Wir haben uns die Realität konvergierender Krisen nicht ausgesucht. Die Frage ist, wie wir ihr begegnen und ob wir sie als Moment begreifen, um bestehende Strukturen aufzubrechen und neu zu denken. Feministische Außen- und Entwicklungspolitik kann einen inklusiven, intersektionalen Rahmen für solch eine Strukturtransformation bieten. Sie ermöglicht es, kurzfristig auf akute Notlagen zu reagieren, beispielsweise durch gezielte Waffenlieferungen zur Selbstverteidigung der Ukrainer*innen. Langfristig geht sie über die bloße Reaktion auf den Status Quo hinaus ins proaktive Agieren – unter anderem durch Abrüstung. Sie schafft Strukturen, die den Status Quo überwinden und setzt auf das Recht aller Menschen – mit einem besonderen Fokus auf marginalisierte Gruppen, auf ein Leben in Freiheit und Würde, frei von Armut, Angst und Not und mit gleichen Chancen, alle ihre Rechte auszuleben und ihr Potenzial voll zu entfalten zu können.

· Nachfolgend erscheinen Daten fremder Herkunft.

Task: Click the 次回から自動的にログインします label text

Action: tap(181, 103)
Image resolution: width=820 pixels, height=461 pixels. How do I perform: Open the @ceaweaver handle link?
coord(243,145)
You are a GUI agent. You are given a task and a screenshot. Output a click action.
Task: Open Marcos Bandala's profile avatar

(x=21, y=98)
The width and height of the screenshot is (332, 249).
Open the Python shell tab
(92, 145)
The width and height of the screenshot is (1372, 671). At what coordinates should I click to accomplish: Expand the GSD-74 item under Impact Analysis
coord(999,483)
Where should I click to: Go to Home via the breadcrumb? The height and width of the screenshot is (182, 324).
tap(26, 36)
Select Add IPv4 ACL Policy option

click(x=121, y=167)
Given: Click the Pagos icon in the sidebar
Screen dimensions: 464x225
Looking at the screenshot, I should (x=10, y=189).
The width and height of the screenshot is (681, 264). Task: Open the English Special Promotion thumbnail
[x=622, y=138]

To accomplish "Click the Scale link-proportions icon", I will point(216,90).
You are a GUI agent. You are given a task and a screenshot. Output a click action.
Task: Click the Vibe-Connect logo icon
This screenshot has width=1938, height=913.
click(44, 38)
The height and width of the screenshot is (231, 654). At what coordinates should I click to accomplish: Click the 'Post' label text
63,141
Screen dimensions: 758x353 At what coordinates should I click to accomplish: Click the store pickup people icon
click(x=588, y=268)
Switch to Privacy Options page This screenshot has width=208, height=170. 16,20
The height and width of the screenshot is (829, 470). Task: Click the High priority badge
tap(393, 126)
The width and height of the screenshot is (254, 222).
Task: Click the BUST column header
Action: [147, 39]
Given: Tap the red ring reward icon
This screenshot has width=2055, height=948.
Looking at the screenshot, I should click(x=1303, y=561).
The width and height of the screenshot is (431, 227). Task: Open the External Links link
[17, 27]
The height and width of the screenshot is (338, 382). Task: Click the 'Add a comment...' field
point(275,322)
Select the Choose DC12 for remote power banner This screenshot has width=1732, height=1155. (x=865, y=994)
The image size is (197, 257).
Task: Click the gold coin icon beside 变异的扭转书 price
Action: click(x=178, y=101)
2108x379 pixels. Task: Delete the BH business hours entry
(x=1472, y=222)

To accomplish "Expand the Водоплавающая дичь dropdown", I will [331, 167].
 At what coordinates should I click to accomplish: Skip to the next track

Die Autorin Antonia Baskakov arbeitet im Projektmanagement zum Thema Impfgerechtigkeit und der deutschen G7-Präsidentschaft bei ONE, einer internationalen NGO zur Bekämpfung extremer Armut. Zuvor leitete sie als Strategic Advisor to the Executive Director beim Centre for Feminist Foreign Policy Projekte zu Völkerrecht, transatlantischen Beziehungen, Frieden und Sicherheit. Sie arbeitete in einer Vielzahl menschenrechtsbezogener Bereichen, u.a. in der Rechtsforschung mit einem Schwerpunkt auf Genozidprävention an der Berkeley Law School und Stanford Law School und bei der United Nations International Telecommunication Union. Sie schreibt über feministische Außen- und Entwicklungspolitik und Menschenrechte.